In the above code, we reference the Pandas package using the `pd` notation discussed above. We then call the [`read_csv()`](https://pandas.pydata.org/pandas-docs/stable/reference/api/pandas.read_csv.html) function, which has one *required* argument, in this case the path to the file. As the documentation notes, "Any valid string path is acceptable. The string could be a URL." So in this case, we pass a URL to the function which itself points to a CSV file.

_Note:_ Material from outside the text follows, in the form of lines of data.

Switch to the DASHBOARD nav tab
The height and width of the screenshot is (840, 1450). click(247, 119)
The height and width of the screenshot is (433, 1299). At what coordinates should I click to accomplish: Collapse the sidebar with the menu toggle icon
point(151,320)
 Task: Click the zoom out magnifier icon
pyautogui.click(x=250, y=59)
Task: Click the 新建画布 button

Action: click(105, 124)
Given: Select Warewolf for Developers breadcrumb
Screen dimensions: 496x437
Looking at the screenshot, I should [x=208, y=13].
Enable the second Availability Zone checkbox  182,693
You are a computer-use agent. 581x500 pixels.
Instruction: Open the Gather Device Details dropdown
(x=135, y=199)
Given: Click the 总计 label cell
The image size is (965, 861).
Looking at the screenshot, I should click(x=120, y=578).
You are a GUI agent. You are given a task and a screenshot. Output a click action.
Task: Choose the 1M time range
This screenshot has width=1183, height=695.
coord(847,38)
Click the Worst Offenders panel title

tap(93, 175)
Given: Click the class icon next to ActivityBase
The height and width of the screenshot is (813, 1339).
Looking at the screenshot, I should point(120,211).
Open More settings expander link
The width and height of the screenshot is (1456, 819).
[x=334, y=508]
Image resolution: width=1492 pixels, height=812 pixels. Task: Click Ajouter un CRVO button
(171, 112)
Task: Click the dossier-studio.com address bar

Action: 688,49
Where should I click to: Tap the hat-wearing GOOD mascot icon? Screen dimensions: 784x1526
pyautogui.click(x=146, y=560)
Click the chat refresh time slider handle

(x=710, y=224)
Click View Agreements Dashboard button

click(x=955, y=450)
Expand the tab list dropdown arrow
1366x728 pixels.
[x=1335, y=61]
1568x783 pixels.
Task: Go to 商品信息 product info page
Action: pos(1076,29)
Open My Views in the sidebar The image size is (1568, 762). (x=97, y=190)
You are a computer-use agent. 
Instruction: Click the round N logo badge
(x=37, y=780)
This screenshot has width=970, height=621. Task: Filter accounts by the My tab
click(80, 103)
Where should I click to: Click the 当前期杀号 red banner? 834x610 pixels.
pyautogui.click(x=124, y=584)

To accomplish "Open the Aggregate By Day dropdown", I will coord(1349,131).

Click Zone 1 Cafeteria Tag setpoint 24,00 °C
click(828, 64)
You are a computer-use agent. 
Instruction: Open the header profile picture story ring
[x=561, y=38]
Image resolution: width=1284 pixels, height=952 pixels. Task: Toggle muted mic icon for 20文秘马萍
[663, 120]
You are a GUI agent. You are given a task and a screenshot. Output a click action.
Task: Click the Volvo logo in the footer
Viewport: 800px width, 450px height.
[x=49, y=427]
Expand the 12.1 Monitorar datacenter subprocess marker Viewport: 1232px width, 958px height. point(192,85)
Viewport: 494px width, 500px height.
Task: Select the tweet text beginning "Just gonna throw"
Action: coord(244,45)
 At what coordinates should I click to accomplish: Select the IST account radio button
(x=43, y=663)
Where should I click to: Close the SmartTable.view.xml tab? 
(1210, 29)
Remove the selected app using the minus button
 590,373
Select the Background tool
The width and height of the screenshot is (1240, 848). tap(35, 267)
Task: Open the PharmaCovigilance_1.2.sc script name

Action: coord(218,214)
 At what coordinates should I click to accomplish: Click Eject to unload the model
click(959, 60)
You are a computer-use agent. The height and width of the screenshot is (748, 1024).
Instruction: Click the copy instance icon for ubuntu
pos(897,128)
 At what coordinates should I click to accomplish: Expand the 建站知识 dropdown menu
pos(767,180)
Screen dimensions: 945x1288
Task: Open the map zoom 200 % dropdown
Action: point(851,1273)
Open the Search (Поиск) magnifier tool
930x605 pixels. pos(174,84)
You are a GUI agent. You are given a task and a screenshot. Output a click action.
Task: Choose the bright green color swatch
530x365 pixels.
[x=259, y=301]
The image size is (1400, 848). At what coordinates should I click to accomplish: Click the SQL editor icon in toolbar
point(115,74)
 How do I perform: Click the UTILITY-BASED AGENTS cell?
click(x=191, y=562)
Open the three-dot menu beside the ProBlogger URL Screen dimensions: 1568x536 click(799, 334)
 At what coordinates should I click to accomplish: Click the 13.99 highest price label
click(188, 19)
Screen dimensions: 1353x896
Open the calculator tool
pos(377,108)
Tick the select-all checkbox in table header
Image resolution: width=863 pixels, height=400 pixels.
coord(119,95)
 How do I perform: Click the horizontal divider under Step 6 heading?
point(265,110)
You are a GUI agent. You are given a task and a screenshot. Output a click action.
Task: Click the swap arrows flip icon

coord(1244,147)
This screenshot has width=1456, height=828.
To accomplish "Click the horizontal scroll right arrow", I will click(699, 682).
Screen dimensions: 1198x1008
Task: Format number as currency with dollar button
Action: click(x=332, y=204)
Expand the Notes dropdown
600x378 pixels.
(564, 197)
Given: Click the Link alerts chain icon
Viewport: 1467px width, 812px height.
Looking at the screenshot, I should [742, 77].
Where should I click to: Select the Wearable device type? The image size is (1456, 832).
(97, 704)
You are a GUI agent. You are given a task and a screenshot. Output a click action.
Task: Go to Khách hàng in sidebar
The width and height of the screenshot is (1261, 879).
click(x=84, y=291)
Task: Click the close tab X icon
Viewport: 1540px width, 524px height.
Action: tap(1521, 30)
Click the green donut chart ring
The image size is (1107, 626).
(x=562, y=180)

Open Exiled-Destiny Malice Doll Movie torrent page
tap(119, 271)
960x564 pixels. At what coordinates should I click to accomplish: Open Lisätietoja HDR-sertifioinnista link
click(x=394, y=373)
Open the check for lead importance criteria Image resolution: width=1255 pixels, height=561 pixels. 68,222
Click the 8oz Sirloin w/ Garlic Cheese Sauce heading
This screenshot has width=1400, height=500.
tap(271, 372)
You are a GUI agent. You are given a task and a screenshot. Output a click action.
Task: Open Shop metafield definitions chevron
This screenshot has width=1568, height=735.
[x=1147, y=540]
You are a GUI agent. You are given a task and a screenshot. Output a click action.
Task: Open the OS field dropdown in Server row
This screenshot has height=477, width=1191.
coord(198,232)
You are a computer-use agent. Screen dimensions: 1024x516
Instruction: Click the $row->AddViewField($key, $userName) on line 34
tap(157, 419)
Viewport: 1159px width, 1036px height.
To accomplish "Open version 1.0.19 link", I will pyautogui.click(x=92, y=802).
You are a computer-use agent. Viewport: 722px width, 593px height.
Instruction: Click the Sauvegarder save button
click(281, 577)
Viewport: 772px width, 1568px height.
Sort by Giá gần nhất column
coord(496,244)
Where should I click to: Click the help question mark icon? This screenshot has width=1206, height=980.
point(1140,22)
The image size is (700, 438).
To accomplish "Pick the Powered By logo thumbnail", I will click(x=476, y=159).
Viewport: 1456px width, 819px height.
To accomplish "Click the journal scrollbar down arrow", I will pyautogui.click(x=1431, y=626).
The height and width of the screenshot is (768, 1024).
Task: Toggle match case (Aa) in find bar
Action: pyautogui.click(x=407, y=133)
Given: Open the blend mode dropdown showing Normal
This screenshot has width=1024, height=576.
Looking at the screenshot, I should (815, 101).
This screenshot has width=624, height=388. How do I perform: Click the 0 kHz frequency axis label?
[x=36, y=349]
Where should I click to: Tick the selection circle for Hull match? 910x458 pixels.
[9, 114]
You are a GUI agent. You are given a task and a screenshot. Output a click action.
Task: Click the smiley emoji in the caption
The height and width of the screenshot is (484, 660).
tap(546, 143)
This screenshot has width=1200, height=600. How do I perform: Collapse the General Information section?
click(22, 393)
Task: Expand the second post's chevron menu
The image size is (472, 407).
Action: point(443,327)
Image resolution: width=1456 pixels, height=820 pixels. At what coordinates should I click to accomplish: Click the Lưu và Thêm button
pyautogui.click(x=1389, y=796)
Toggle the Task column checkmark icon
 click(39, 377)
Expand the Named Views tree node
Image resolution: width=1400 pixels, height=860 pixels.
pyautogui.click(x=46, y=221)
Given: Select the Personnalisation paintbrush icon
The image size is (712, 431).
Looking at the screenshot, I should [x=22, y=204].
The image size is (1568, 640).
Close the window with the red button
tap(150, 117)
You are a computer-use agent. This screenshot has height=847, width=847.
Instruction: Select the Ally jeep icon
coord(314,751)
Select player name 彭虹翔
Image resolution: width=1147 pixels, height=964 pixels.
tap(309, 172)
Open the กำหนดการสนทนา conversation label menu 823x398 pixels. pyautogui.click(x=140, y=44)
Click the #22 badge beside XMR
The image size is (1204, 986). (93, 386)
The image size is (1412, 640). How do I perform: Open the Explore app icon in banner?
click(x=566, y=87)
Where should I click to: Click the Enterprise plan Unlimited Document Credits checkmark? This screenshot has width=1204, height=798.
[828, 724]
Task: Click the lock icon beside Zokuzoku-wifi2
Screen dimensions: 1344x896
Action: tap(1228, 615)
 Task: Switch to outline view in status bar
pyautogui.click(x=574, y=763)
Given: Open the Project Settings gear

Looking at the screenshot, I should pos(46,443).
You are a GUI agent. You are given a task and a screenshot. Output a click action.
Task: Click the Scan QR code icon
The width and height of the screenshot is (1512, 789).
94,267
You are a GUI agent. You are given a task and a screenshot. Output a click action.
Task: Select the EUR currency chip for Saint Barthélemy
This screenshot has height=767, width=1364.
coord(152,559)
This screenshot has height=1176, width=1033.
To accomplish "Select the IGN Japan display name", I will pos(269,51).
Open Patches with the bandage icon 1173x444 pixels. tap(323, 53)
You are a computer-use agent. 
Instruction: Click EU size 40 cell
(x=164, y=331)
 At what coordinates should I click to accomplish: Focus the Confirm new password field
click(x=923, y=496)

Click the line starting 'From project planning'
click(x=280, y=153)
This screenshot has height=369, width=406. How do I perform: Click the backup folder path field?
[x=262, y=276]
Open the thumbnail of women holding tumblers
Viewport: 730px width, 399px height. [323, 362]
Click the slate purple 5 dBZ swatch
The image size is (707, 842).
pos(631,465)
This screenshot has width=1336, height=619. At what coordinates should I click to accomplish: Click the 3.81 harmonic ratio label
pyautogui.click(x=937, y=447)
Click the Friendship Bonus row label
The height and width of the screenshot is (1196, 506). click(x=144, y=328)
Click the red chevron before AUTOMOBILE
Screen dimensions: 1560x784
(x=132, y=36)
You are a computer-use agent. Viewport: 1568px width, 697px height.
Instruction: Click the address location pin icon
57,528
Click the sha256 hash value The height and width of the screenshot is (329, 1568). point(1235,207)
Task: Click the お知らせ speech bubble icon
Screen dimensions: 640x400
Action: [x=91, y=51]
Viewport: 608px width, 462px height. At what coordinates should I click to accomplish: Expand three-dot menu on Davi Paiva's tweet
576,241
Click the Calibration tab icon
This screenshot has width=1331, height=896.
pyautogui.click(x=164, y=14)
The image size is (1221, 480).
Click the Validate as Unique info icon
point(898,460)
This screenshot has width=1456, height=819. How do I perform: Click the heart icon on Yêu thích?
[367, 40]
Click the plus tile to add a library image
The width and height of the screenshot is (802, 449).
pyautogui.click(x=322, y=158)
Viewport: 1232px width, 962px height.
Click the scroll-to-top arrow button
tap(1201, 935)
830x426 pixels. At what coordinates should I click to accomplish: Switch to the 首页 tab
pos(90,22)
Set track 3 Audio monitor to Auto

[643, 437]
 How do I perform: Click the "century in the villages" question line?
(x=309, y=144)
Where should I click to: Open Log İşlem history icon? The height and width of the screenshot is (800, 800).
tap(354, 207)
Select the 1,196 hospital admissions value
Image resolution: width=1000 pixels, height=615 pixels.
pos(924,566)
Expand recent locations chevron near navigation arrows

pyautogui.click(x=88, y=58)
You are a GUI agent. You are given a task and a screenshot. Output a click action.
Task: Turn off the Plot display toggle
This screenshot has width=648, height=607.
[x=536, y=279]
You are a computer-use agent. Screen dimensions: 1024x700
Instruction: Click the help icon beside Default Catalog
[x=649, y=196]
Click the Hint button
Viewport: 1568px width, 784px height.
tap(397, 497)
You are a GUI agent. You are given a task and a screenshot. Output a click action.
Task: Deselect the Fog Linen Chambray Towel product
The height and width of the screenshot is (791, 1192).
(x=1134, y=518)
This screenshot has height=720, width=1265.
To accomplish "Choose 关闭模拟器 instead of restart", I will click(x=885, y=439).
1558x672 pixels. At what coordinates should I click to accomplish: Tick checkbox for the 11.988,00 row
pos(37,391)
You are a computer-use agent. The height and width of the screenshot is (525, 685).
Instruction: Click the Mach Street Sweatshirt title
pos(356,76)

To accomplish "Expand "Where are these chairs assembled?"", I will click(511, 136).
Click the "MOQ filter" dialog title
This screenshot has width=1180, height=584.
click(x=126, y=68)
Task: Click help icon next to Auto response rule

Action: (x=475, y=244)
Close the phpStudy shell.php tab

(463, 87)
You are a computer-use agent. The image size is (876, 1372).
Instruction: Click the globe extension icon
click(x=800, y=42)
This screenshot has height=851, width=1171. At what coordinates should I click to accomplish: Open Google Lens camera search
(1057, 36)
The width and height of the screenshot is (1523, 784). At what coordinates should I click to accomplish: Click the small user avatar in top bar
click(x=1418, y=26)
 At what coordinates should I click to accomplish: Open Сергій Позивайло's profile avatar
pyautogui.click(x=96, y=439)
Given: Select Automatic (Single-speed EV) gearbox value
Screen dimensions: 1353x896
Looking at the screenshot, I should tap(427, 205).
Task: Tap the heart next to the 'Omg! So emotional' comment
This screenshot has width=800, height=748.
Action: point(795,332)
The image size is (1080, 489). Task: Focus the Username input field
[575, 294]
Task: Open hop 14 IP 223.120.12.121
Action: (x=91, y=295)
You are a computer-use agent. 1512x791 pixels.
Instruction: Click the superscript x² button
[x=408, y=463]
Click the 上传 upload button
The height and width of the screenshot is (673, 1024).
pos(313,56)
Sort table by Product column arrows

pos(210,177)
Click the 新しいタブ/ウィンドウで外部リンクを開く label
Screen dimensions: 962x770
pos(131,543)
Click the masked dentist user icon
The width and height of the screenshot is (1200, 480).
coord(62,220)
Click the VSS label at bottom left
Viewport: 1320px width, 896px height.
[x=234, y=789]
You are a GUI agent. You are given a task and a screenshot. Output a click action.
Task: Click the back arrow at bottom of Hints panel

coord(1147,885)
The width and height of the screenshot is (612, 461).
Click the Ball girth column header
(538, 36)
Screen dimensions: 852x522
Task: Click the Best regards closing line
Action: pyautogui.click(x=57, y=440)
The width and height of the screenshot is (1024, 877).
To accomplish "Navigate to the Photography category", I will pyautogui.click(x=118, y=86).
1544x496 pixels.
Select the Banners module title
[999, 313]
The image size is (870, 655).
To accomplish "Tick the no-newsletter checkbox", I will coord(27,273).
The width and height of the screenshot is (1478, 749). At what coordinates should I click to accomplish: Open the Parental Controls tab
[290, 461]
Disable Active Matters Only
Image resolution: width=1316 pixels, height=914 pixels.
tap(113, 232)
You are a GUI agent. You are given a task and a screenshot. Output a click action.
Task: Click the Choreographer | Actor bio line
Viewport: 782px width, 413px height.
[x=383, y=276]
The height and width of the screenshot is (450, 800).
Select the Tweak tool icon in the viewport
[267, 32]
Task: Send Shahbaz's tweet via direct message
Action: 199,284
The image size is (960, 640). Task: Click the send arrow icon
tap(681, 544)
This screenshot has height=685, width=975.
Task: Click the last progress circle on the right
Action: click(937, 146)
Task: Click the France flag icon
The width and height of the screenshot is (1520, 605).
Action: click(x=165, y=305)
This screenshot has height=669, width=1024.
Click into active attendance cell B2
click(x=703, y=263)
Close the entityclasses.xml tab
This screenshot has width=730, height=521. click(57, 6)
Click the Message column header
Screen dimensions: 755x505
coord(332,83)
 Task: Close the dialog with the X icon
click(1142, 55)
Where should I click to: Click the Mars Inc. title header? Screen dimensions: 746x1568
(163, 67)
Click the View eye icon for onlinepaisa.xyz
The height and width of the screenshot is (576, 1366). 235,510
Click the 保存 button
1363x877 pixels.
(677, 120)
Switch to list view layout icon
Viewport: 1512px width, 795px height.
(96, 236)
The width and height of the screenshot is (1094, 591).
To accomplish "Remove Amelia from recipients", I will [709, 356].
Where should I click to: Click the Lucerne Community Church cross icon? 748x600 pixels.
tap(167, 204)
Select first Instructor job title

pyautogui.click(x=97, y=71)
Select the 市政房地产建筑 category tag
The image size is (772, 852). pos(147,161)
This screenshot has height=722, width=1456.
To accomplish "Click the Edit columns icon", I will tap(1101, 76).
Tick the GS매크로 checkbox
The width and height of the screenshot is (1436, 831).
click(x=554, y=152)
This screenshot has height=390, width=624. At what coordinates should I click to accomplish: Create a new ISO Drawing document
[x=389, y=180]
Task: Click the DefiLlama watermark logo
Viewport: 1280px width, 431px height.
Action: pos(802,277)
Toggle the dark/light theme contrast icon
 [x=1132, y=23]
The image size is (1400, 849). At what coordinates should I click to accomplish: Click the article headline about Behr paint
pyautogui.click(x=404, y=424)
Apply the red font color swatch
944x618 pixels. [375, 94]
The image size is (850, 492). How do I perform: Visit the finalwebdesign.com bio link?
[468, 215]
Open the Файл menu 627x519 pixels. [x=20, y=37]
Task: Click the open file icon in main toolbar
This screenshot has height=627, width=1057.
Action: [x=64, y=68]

Great! So, what was returned by this `read_csv()` function? Let's find out! We can use Python's built-in `type()` function to find out.

In [34]:
print(type(sales_df))

<class 'pandas.core.frame.DataFrame'>


In this case, what was returned was a *DataFrames*, which is a data type we haven't seen before. That's because DataFrames are defined by the Pandas package. The majority of this demo will focus on learning about DataFrames, as this is where all the magic happens. DataFrames not only store data, but they also have *methods* that allow us to manipulate the data easily. We'll cover the methods in more detail, and exactly how DataFrames store data, below. 

### Now you try! 

Create a new dataframe, called `price_df`, that takes the value of the data stored in the `cookie_prices.csv` file. The URL to that file has already been stored in the `price_url` variable below. 

In [42]:
price_url = r"https://raw.githubusercontent.com/cra-international/Intro-to-Python/master/Intro%20to%20Python%20-%20II/cookie_prices.csv"
price_df = pd.read_csv(price_url)

## Part 2: Exploring Data

Now that we can read in the data, the next step is to explore the data and see what it looks like. So let's learn our first Pandas function. We can get a quick glimpse of the data by using the [`.head()`](https://pandas.pydata.org/pandas-docs/stable/reference/api/pandas.DataFrame.head.html) method, which by default prints the first five observations of the dataset.

In [36]:
sales_df.head()

Unnamed: 0,Troop Number,Box,Sold,Notes
0,179,Thin Mints,43,
1,179,Caramel deLites,16,
2,179,Peanut Butter Patties,22,
3,179,Girl Scout S'mores,11,
4,179,Lemonades,34,


Here we see that there are 4 columns - Troop Number, Cookie, state, Boxes Sold, and Notes. Based on the looks of it, this looks like Girl Scout Cookie Sales data by troop and cookie type.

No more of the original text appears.